What you have to do: Render the lines below, from the one containing "Given: Click the 分解 button" through the last line inclusive, as a Markdown table with the columns Row and Line, omitting any blank lines.

Input rows:
— BEGIN —
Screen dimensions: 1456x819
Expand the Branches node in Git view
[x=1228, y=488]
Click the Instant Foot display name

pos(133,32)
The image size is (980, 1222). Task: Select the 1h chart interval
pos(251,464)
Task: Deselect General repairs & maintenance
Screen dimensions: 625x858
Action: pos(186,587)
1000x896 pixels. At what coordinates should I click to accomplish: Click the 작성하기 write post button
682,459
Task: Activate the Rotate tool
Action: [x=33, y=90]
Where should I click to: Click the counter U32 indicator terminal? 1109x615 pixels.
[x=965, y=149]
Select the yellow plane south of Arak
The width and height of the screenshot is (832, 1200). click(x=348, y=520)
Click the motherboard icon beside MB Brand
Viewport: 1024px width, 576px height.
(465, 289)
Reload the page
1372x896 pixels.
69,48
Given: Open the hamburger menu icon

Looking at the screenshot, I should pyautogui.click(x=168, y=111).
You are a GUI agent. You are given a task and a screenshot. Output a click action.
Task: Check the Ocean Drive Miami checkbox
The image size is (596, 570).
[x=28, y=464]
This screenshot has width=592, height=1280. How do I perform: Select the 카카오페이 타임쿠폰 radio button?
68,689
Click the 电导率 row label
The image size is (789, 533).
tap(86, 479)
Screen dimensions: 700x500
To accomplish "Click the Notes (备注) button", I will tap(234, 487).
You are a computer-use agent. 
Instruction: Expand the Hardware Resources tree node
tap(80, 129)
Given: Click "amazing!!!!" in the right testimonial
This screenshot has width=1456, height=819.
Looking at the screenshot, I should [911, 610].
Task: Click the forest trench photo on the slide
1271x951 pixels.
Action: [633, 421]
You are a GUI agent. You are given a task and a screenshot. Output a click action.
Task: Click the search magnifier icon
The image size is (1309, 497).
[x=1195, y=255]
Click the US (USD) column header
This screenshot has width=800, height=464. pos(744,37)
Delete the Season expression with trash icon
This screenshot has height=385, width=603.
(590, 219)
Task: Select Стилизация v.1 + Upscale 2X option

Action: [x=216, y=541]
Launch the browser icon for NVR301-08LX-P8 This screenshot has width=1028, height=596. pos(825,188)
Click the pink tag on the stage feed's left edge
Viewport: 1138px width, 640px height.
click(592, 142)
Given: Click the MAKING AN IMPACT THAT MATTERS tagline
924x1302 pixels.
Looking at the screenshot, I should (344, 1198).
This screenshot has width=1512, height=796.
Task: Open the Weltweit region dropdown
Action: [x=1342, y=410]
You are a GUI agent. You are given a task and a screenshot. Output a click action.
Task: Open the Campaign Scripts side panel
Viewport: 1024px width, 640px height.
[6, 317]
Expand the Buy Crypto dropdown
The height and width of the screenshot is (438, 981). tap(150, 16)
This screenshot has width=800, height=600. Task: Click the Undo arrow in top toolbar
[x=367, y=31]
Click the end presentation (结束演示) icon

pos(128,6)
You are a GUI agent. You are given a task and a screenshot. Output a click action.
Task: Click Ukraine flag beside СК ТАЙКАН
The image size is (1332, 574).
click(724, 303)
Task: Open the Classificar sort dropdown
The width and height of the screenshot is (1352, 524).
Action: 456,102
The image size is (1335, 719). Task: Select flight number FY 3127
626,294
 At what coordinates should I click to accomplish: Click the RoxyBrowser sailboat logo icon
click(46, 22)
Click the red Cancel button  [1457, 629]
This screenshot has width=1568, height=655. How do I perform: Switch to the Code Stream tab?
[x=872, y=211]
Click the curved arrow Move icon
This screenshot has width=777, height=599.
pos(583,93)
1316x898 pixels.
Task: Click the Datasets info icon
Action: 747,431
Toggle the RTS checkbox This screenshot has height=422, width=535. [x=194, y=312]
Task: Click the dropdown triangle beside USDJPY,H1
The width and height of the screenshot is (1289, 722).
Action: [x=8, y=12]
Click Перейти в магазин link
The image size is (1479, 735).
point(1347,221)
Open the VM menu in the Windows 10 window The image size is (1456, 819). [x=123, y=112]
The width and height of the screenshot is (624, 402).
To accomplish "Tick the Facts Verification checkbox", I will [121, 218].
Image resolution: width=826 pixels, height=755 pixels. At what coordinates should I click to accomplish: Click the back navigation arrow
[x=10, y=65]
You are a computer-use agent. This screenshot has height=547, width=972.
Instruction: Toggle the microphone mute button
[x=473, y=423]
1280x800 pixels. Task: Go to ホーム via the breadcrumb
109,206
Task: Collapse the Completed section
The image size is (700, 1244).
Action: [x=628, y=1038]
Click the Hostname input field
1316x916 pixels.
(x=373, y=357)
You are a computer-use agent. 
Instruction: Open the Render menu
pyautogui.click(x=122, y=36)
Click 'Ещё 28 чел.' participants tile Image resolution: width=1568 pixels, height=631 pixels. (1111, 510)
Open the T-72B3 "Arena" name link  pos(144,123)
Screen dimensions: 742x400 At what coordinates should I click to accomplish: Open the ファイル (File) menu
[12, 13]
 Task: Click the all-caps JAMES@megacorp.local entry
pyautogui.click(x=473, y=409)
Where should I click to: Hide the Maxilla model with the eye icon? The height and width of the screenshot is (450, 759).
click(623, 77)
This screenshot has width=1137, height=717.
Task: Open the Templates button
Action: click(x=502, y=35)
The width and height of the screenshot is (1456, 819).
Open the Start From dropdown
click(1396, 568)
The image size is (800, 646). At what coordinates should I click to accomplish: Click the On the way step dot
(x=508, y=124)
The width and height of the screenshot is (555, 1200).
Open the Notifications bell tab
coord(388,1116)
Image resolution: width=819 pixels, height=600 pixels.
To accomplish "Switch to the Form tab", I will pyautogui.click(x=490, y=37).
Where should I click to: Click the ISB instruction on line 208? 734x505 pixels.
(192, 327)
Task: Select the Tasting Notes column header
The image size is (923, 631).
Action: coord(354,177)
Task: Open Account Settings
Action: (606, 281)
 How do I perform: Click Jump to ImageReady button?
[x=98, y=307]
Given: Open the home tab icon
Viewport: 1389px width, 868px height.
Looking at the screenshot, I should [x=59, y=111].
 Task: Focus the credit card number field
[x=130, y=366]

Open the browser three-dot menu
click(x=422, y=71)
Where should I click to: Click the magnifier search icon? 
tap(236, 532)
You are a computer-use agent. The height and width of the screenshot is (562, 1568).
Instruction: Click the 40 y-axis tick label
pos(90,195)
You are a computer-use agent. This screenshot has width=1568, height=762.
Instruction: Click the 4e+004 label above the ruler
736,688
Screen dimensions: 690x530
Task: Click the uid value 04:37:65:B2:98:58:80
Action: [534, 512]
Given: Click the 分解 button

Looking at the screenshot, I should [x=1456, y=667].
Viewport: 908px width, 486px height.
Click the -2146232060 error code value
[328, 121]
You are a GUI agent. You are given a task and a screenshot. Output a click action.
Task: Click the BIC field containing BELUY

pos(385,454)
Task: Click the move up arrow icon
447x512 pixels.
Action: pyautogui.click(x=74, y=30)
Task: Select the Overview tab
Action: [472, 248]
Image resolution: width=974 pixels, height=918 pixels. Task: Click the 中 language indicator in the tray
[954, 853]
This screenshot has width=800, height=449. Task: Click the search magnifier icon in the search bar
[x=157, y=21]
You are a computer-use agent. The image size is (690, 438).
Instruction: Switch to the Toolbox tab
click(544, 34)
— END —
Written answer:
| Row | Line |
|---|---|
| 1 | Given: Click the 分解 button |
| 2 | Looking at the screenshot, I should [x=1456, y=667]. |
| 3 | Viewport: 908px width, 486px height. |
| 4 | Click the -2146232060 error code value |
| 5 | [328, 121] |
| 6 | You are a GUI agent. You are given a task and a screenshot. Output a click action. |
| 7 | Task: Click the BIC field containing BELUY |
| 8 | pos(385,454) |
| 9 | Task: Click the move up arrow icon |
| 10 | 447x512 pixels. |
| 11 | Action: pyautogui.click(x=74, y=30) |
| 12 | Task: Select the Overview tab |
| 13 | Action: [472, 248] |
| 14 | Image resolution: width=974 pixels, height=918 pixels. Task: Click the 中 language indicator in the tray |
| 15 | [954, 853] |
| 16 | This screenshot has width=800, height=449. Task: Click the search magnifier icon in the search bar |
| 17 | [x=157, y=21] |
| 18 | You are a computer-use agent. The image size is (690, 438). |
| 19 | Instruction: Switch to the Toolbox tab |
| 20 | click(544, 34) |